Des Moines Register
January 5, 2001

Ad criticized as

anti-Catholic

By CHARITY GOODWIN

Register Staff Writer

01/05/2001

A group has criticized a full-page advertisement in the Des Moines
Sunday Register as anti-Catholic.

The National Catholic League for Religion and Civil Rights wrote a letter to the newspaper asking it to "not accept any more of these bigoted ads." Officials with the Des Moines Catholic Diocese also expressed concern about the ad.

Register President and Publisher Mary Stier said the information was clearly labeled as a paid advertisement of the Eternal Gospel Church. "Their advertisement was not a position or policy of the Register itself, and it was not something our staff authored or originated," Stier said.

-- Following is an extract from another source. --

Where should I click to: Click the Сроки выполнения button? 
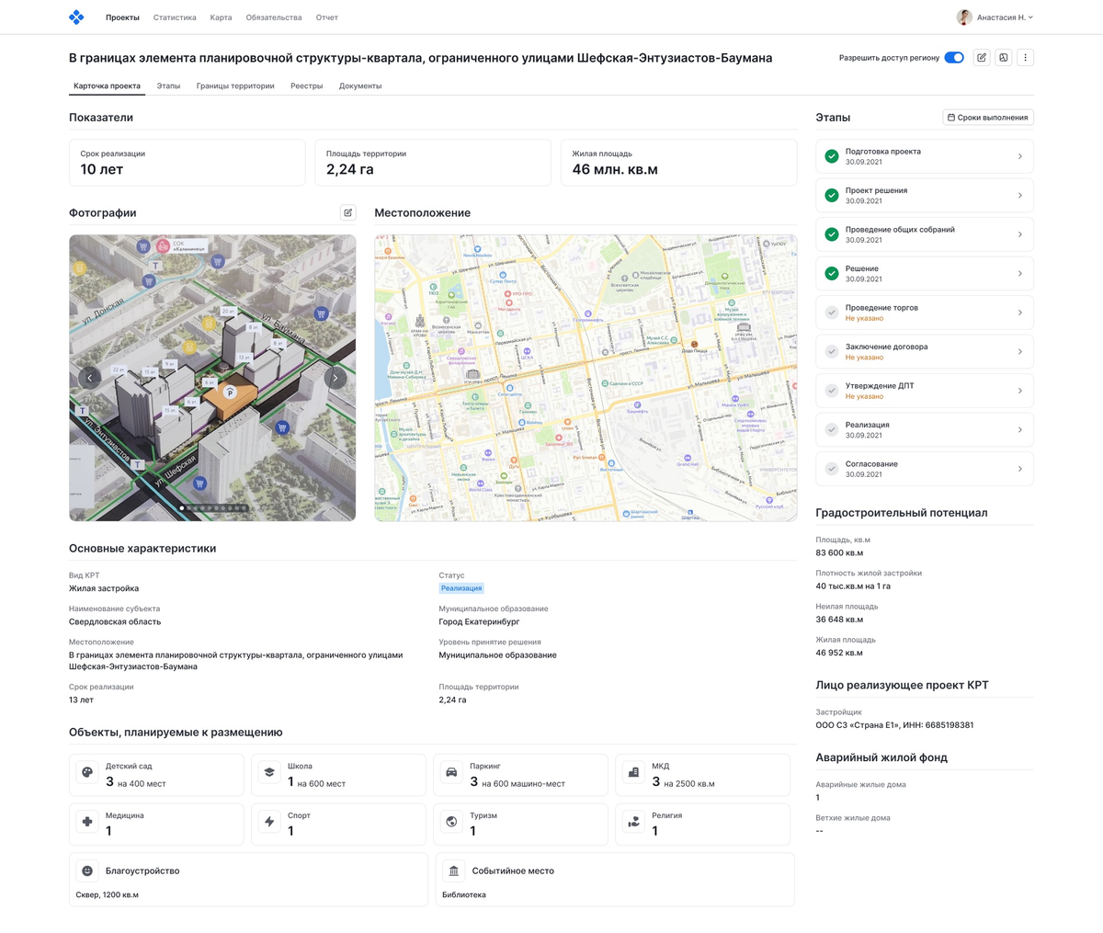[x=987, y=117]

"We take our responsibilities seriously," she said. "Our role is not to silence speech even if we might disagree with its message. We also are respectful of those who disagree and take comfort in their ability to speak out. We will meet with leaders of the diocese in the near future to better understand their concerns."

The Eternal Gospel Church has paid for the ad to appear in 76 publications. After being approached by the Catholic League, some newspapers such as the Miami Herald and Dallas Morning News acknowledged the ad could be perceived as offensive and refused to print it again, the Catholic League said.

The full-page treatise contained references that appear to be critical of the pope and the Catholic Church, as well as Protestants.

The Eternal Gospel Church, based in West Palm Beach, Fla., is made up former Seventh-day Adventist Church members. The Eternal Gospel Church was ordered to leave the church's general conference because it created disturbances, said George Reid, director of the biblical institute of the Seventh-day Adventist General Conference.

The main message in the advertisement is that people must worship on Saturday instead of Sunday.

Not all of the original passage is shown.